Work required ::
Find the line with "Refund policy (1046, 1462)" in the data below. Repeat it and every line after it up to the end, exactly, but drop the pictures.

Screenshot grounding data
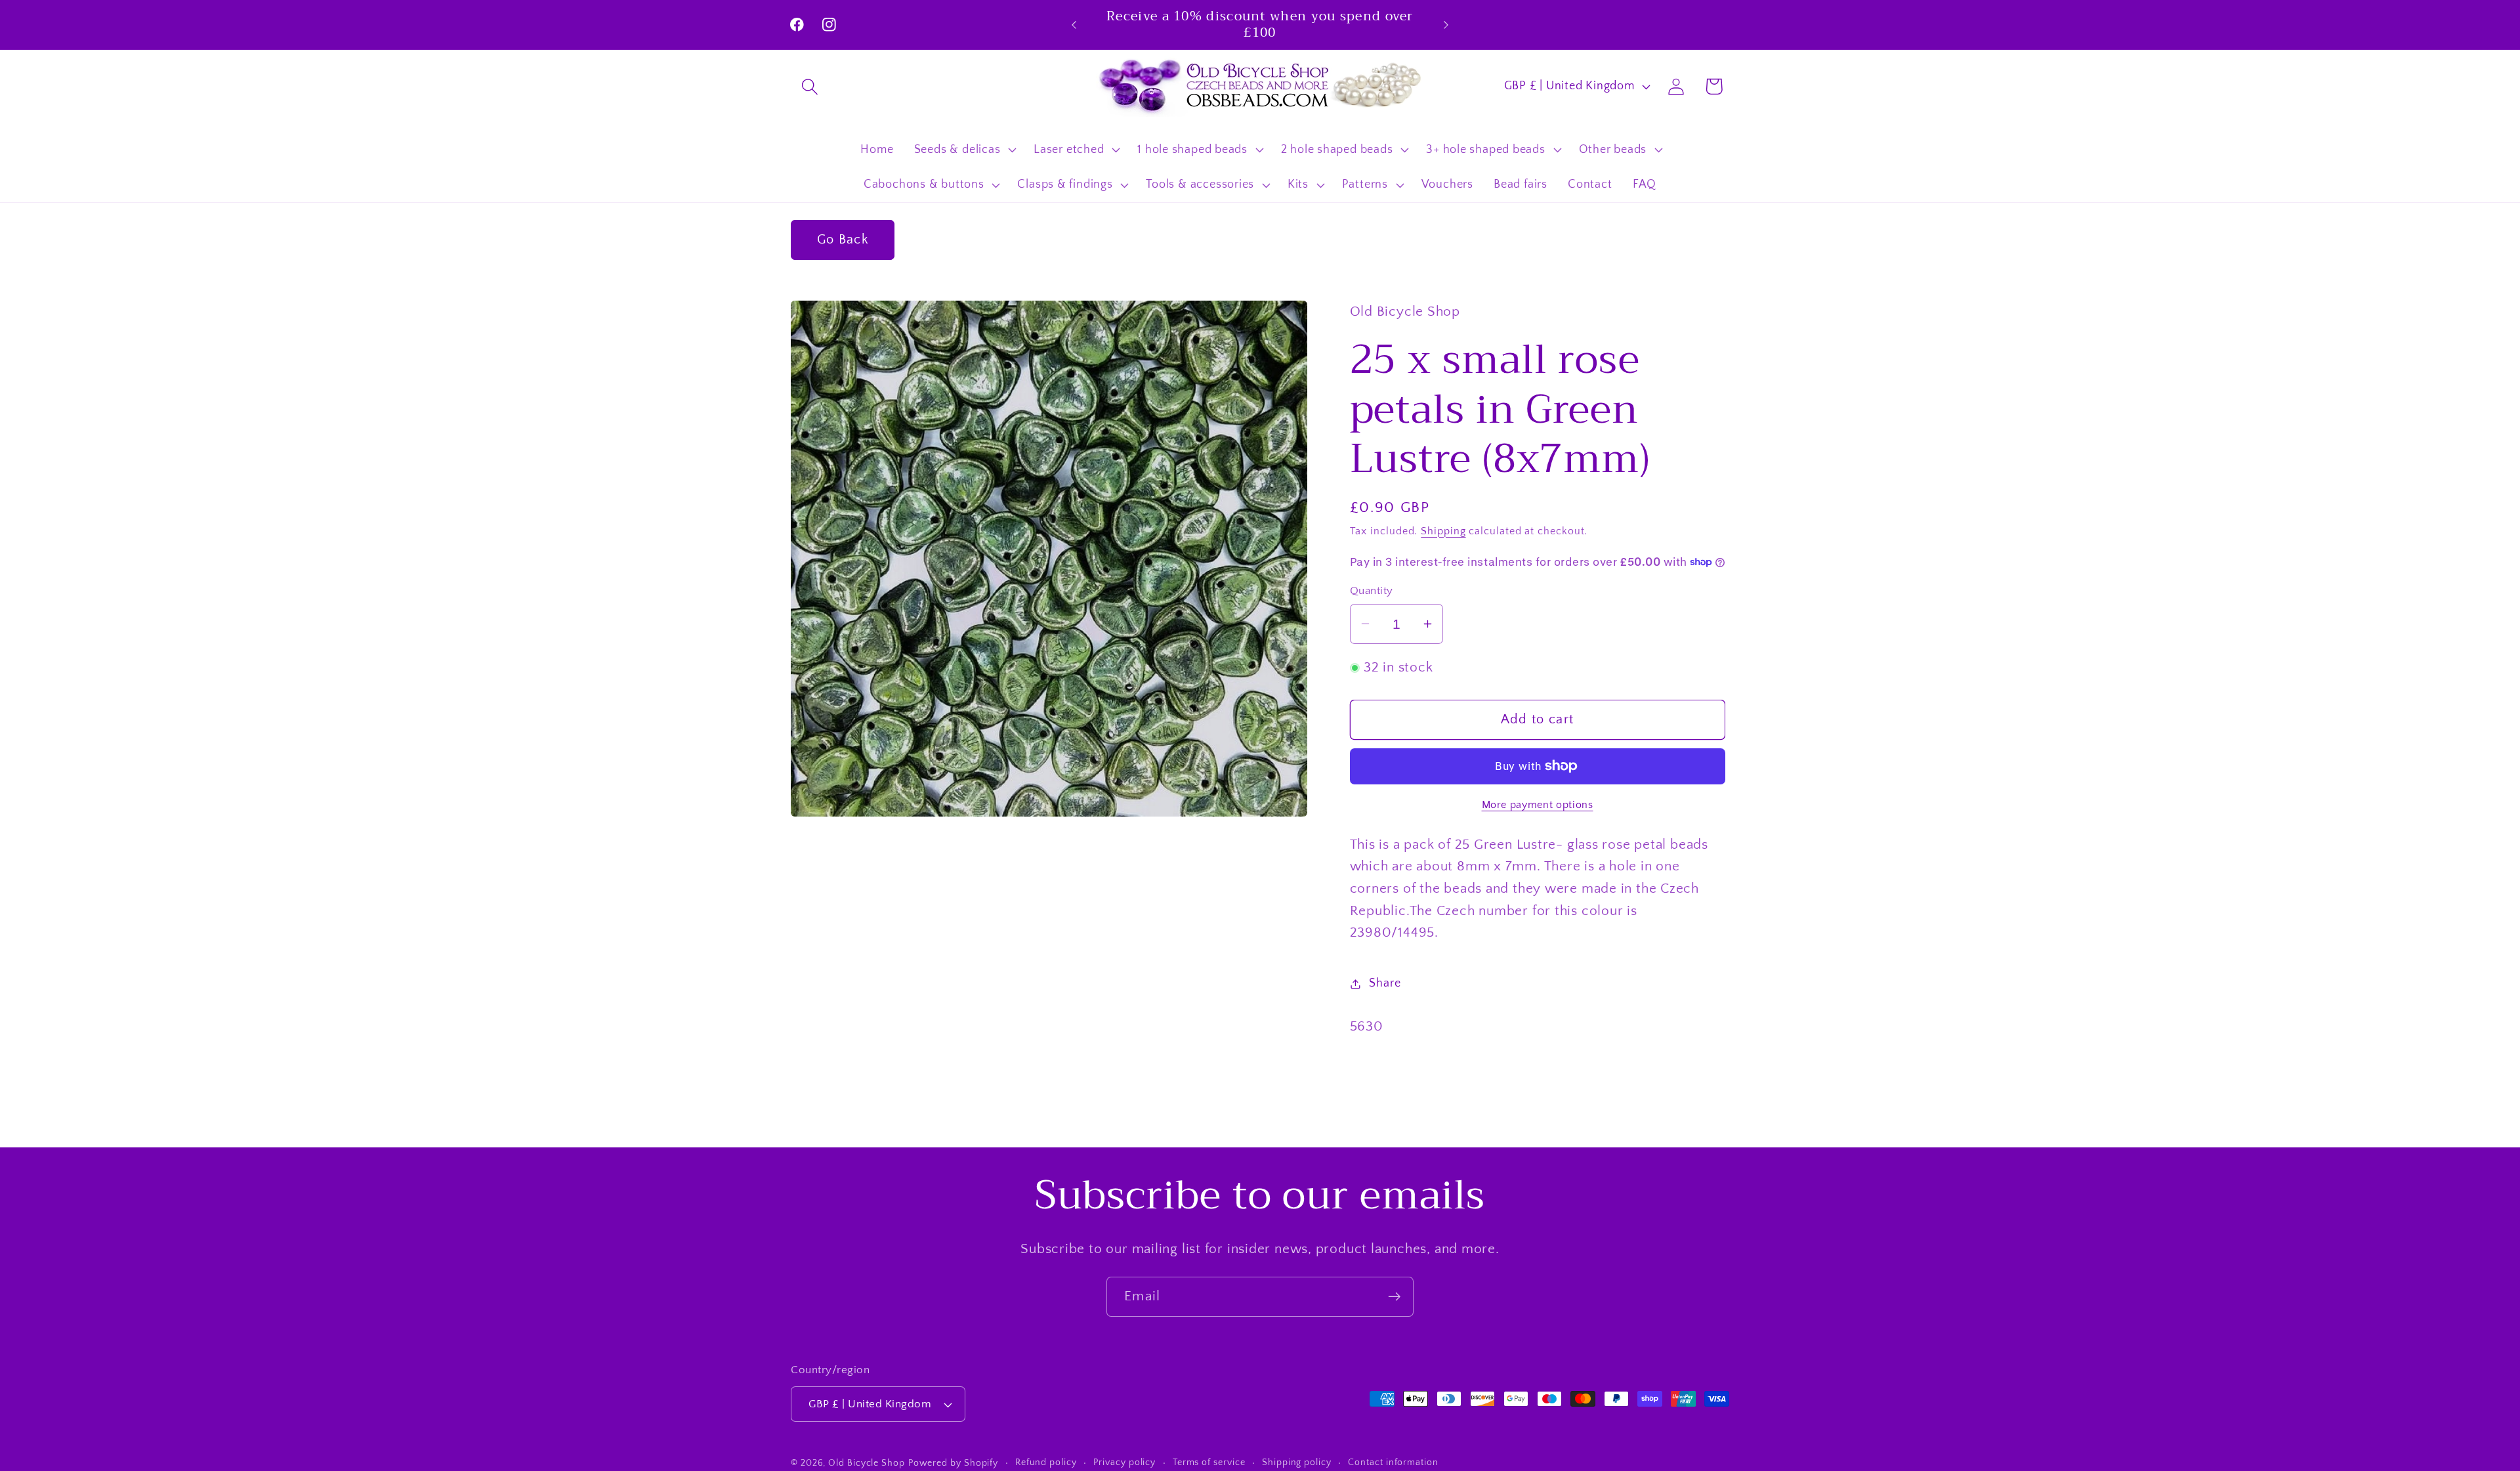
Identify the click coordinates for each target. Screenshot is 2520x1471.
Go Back (842, 239)
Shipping (1443, 531)
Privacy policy (1124, 1462)
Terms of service (1209, 1462)
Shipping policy (1297, 1462)
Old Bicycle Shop (866, 1463)
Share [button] (1384, 983)
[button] (809, 86)
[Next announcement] (1446, 25)
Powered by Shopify (953, 1463)
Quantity (1371, 591)
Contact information (1393, 1462)
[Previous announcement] (1074, 25)
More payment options (1537, 805)
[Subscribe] (1394, 1297)
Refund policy (1046, 1462)
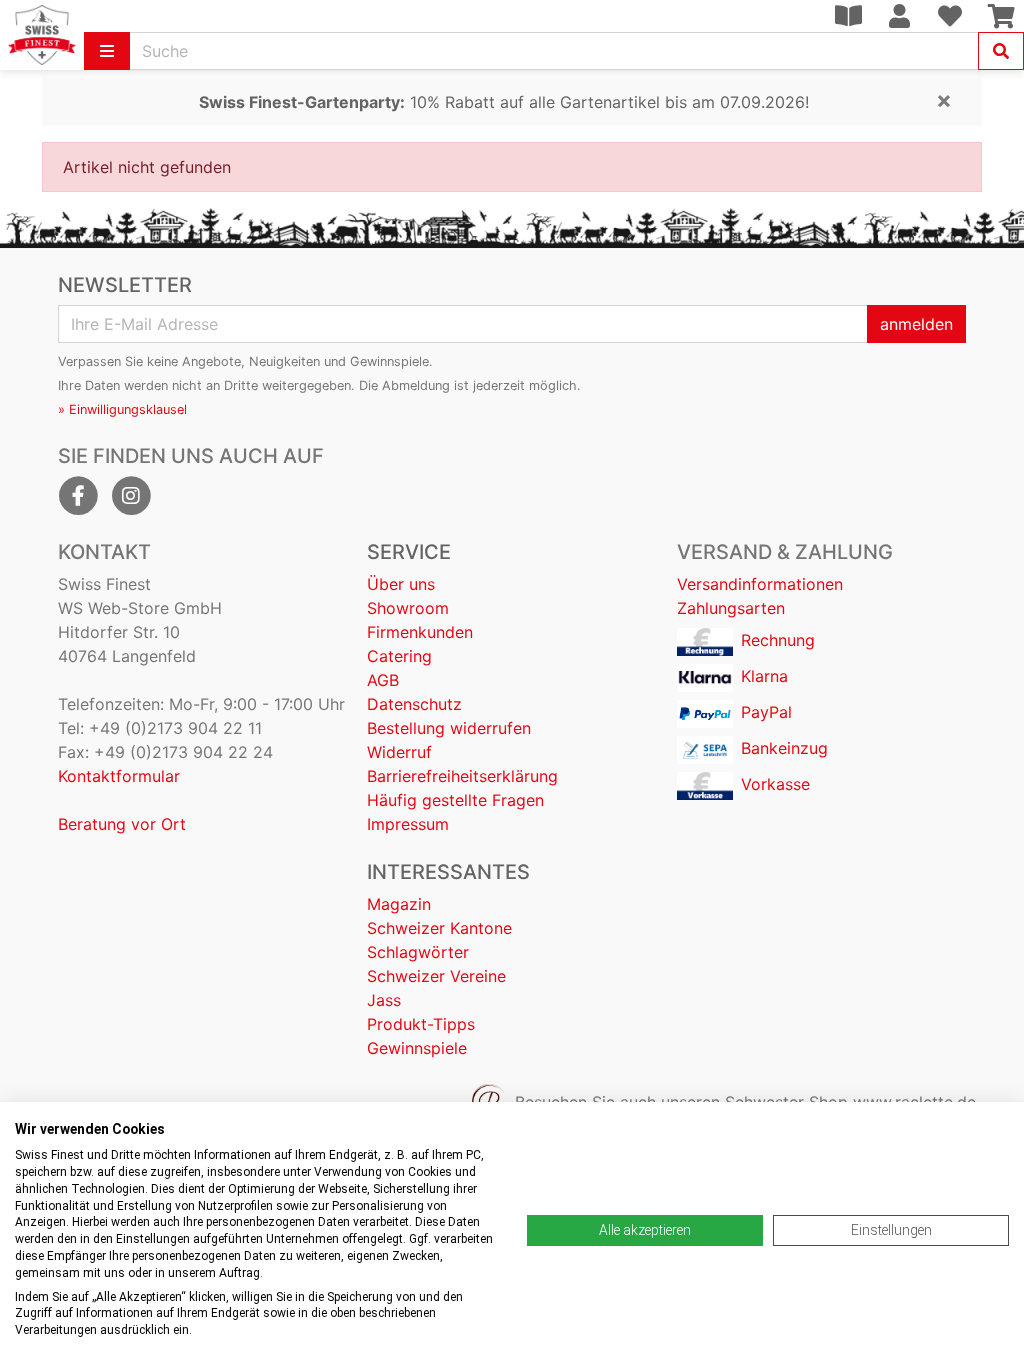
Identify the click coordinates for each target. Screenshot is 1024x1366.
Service (409, 552)
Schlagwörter (418, 952)
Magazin (399, 904)
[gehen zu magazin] (848, 16)
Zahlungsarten (731, 608)
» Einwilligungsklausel (122, 409)
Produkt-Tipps (421, 1024)
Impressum (408, 824)
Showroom (408, 608)
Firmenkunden (420, 632)
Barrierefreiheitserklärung (462, 776)
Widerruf (399, 752)
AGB (383, 680)
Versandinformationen (760, 584)
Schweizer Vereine (436, 976)
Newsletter (125, 285)
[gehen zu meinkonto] (899, 16)
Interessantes (448, 872)
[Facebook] (78, 496)
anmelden (916, 324)
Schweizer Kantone (439, 928)
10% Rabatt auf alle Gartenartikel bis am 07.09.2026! (504, 102)
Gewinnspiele (417, 1048)
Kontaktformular (119, 776)
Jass (384, 1000)
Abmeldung (416, 385)
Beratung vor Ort (122, 824)
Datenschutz (414, 704)
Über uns (401, 584)
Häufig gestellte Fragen (455, 800)
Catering (399, 656)
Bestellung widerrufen (449, 728)
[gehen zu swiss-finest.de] (42, 35)
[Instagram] (131, 496)
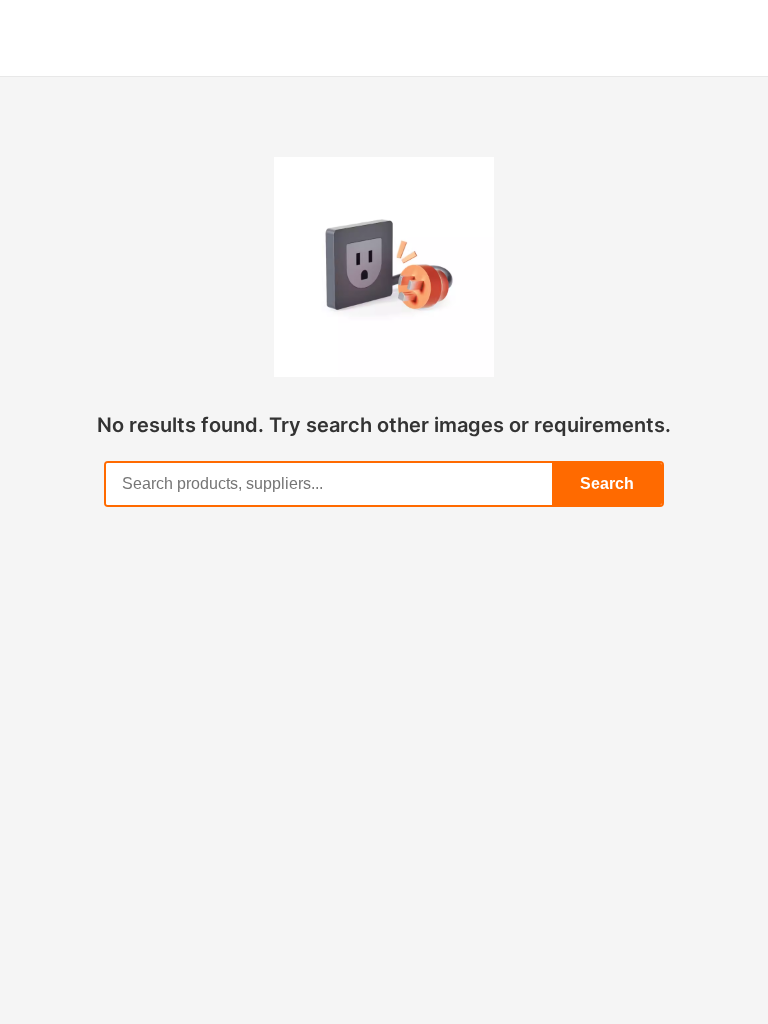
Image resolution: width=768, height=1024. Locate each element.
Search (607, 483)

The answer ::
Refund policy (1046, 1462)
Identify the click coordinates for each target. Screenshot is 1024x1366.
Service (409, 552)
Schlagwörter (418, 952)
Magazin (399, 904)
[gehen zu magazin] (848, 16)
Zahlungsarten (731, 608)
» Einwilligungsklausel (122, 409)
Produkt-Tipps (421, 1024)
Impressum (408, 824)
Showroom (408, 608)
Firmenkunden (420, 632)
Barrierefreiheitserklärung (462, 776)
Widerruf (399, 752)
AGB (383, 680)
Versandinformationen (760, 584)
Schweizer Vereine (436, 976)
Newsletter (125, 285)
[gehen zu meinkonto] (899, 16)
Interessantes (448, 872)
[Facebook] (78, 496)
anmelden (916, 324)
Schweizer Kantone (439, 928)
10% Rabatt auf alle Gartenartikel bis am 07.09.2026! (504, 102)
Gewinnspiele (417, 1048)
Kontaktformular (119, 776)
Jass (384, 1000)
Abmeldung (416, 385)
Beratung vor Ort (122, 824)
Datenschutz (414, 704)
Über uns (401, 584)
Häufig gestellte Fragen (455, 800)
Catering (399, 656)
Bestellung widerrufen (449, 728)
[gehen zu swiss-finest.de] (42, 35)
[Instagram] (131, 496)
Image resolution: width=768, height=1024. Locate each element.
Search (607, 483)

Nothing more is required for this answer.